Nick Clegg: The biggest challenge which is facing our country is that we have a fragile economy which is taking time to recover. That’s why my priority, certainly the priority of the Liberal Democrats, is to build a stronger economy in a fairer society. Now, that job is made all the harder if we have years of grinding uncertainty because of an ill-defined, protracted renegotiation of Britain’s status within the European Union. That in my view will hit growth and it will hit jobs and that’s why in my view it’s not in the national interest.
GH: Can you clarify for us what the Prime Minister means? Does he actually mean that there will be nothing happening for two years and then subsequent to another election we all of a sudden get this renegotiation and then a referendum?
NC: On the issue of a referendum, of course there is a right time and there is a right place for a referendum. In fact it is this Coalition Government, Liberal Democrats and Conservatives, who have legislated, who have put in law for the first time a guarantee to the British people of the circumstances under which a referendum will take place. But we should always be governed by what’s in the national interest, and my view is that years and years of uncertainty because of a protracted, ill-defined renegotiated of our place in Europe is not in the national interest because it hits growth and jobs.
GH: But you’ve got another two years in partnership with a man who says he wants this to happen.

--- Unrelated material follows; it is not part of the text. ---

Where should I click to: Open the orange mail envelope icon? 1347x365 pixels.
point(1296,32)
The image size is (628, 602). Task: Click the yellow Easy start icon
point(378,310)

Can the Government be cast in anything but limbo during that period?
NC: It’s entirely for the Prime Minister as leader of the Conservative Party to set out what he wants to put in the Conservative Party manifesto and what he wants to do if there was a Conservative majority government. My priority remains, and will always remain: yes, reform in Europe; yes, a referendum where the circumstances are right, as we’ve set out in law; but above and beyond anything else, promoting growth and jobs and building a stronger economy in a fairer society.
GH: The Prime Minister says support in the country for the EU is wafer thin at this moment. Do you believe that? You’re a pro-European – are you deeply unhappy today?
NC: I think my view is that the overwhelming priority of the British people is jobs, is growth, is a strong economy and my view is that that is made all the more difficult, achieving that ambition, if you have years and years of uncertainty because of an ill-defined and protracted renegotiation of Britain’s status within the European Union.